Required action:
Every line below is to be given again precisely; images are to be left out.

Records supplied:
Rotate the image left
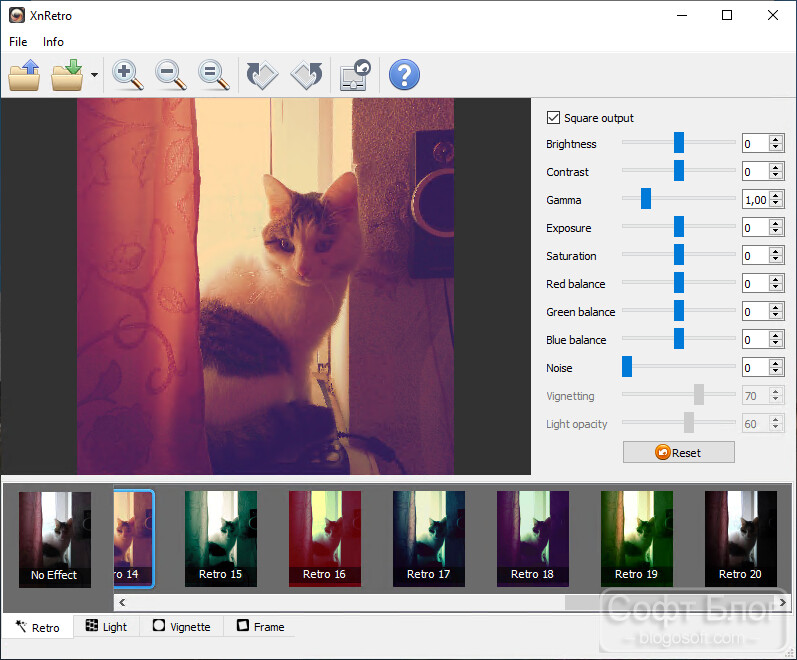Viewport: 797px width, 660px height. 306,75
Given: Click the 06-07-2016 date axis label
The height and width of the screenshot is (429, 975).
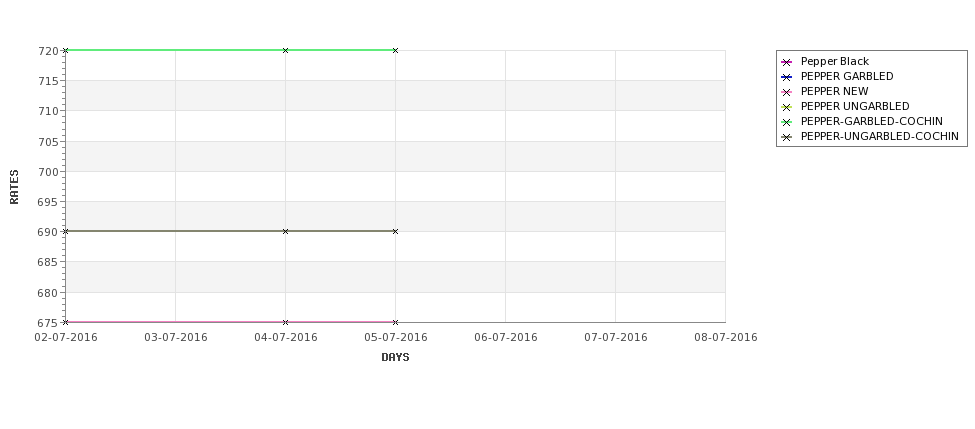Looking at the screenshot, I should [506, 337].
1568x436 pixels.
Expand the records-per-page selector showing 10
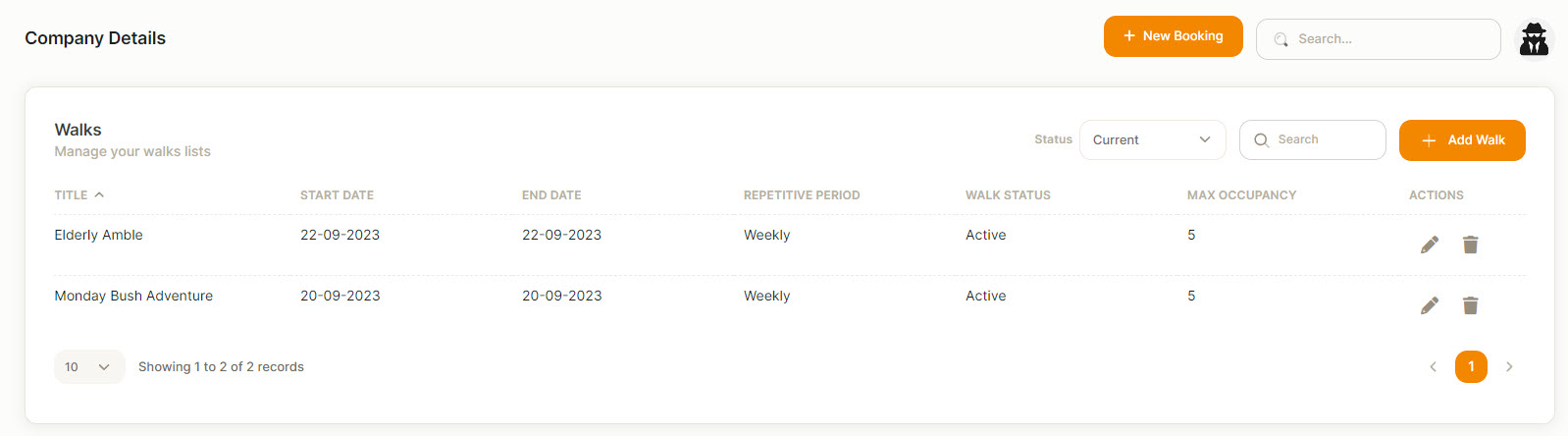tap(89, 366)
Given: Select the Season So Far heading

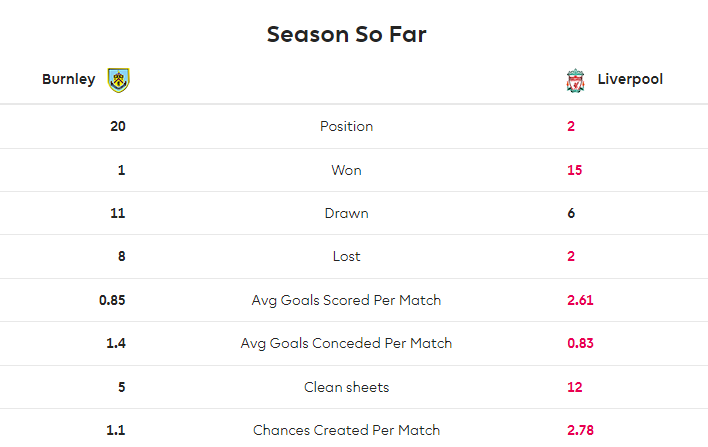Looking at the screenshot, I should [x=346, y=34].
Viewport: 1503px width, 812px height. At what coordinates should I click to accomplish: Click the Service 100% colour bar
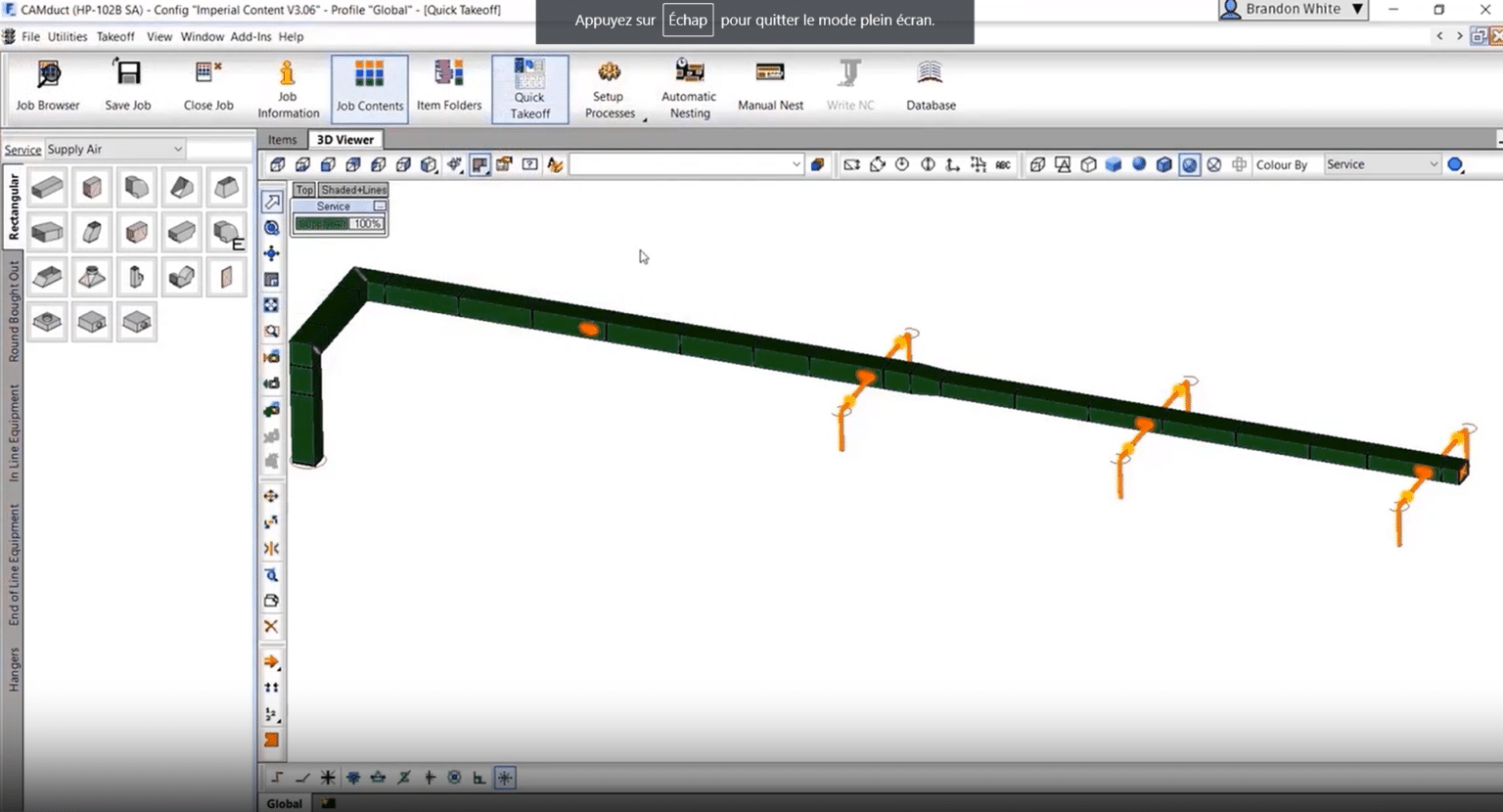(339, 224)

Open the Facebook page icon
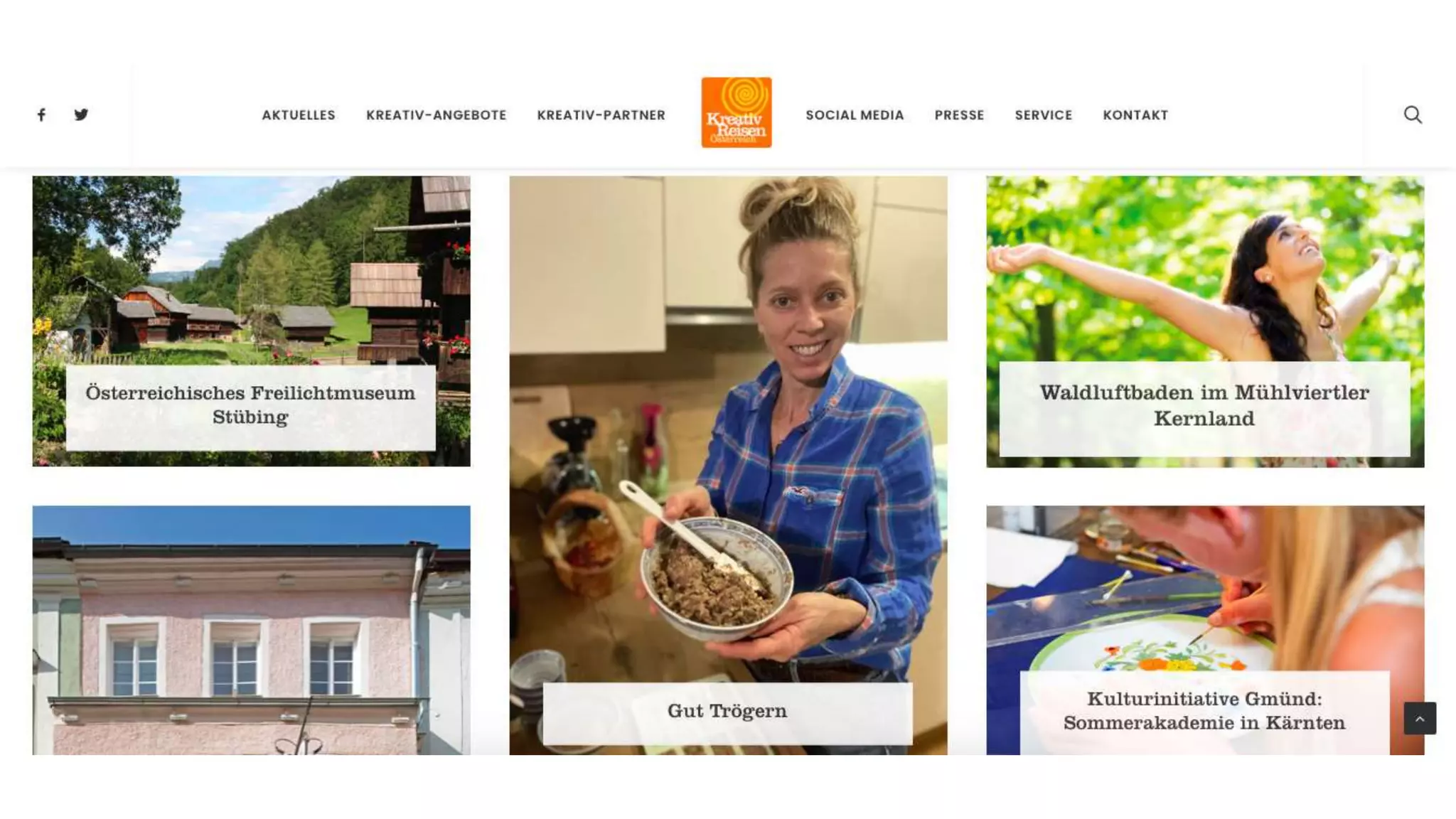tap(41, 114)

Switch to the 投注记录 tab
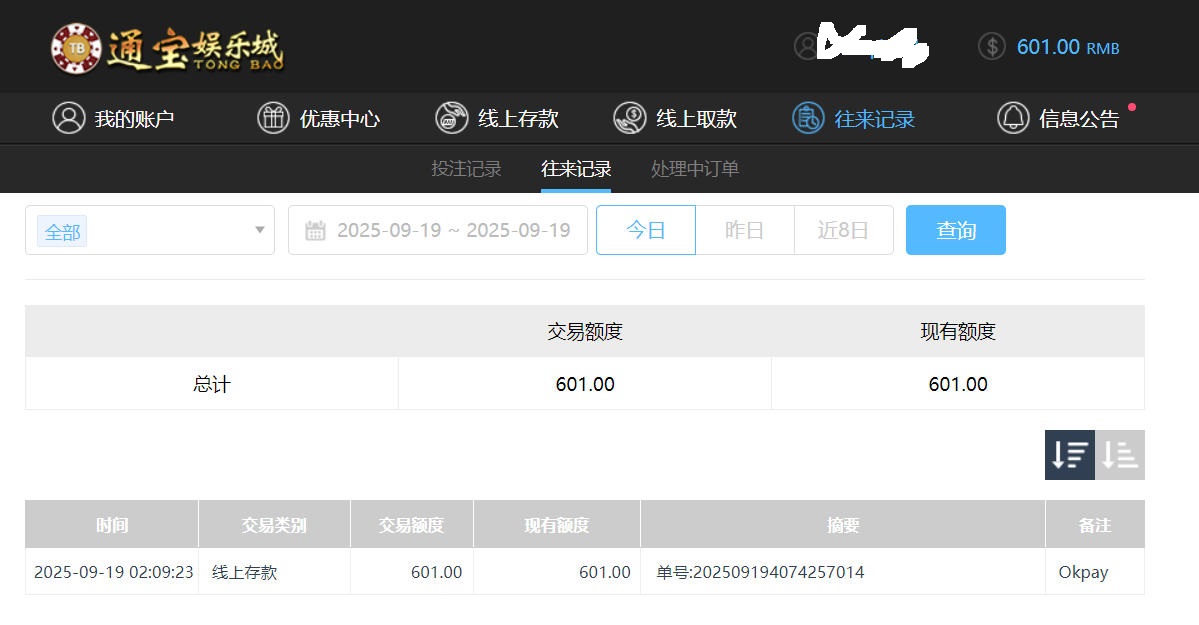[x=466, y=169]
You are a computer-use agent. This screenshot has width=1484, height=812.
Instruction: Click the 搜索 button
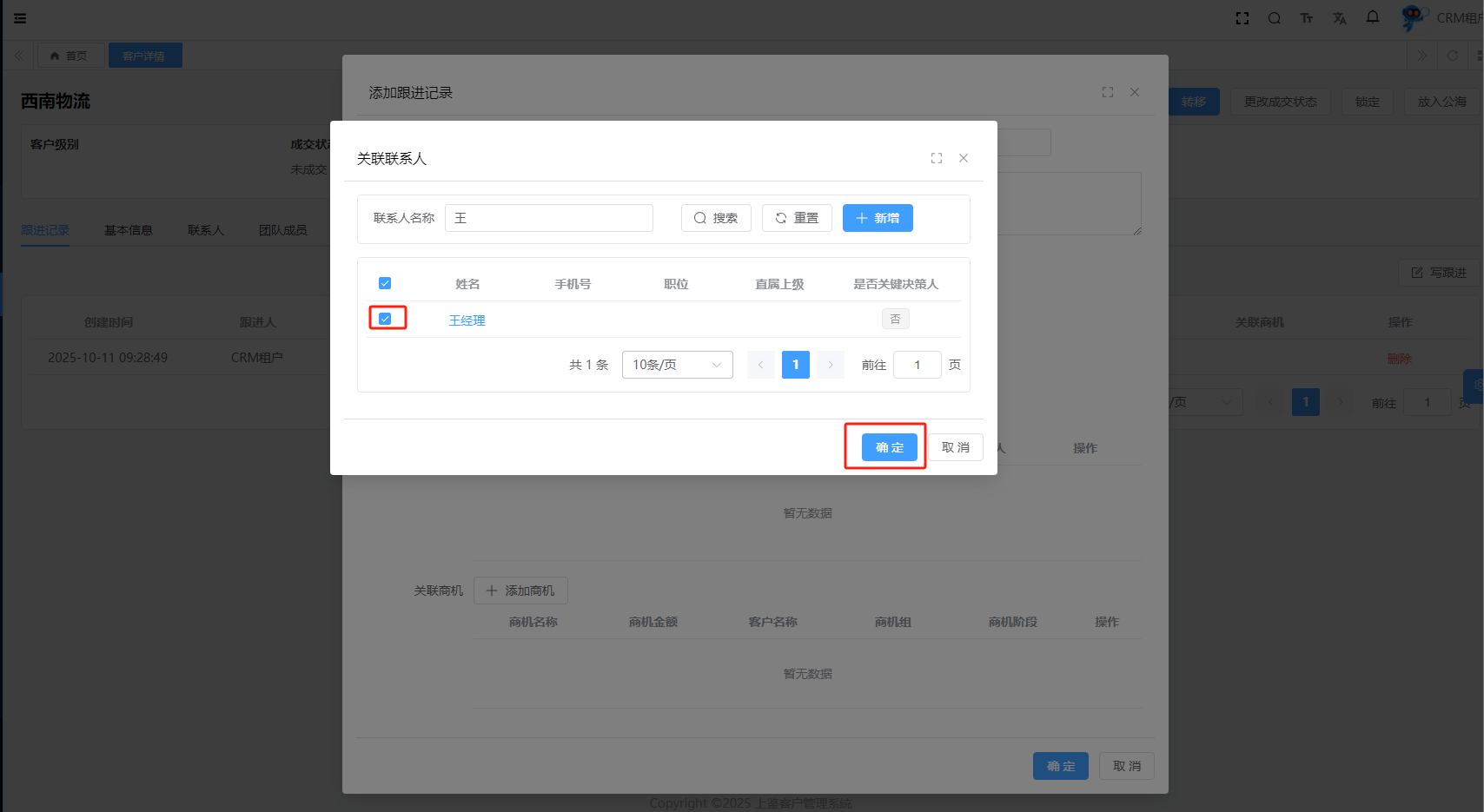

Solution below:
Rotate the image left
Viewport: 797px width, 660px height. 306,75
Given: Click the 06-07-2016 date axis label
The height and width of the screenshot is (429, 975).
Looking at the screenshot, I should [506, 337].
1568x436 pixels.
Expand the records-per-page selector showing 10
tap(89, 366)
Given: Select the Season So Far heading

Looking at the screenshot, I should [x=346, y=34].
Viewport: 1503px width, 812px height. At what coordinates should I click to accomplish: Click the Service 100% colour bar
(339, 224)

Open the Facebook page icon
tap(41, 114)

Switch to the 投注记录 tab
[x=466, y=169]
You are a computer-use agent. This screenshot has width=1484, height=812.
Instruction: Click the 搜索 button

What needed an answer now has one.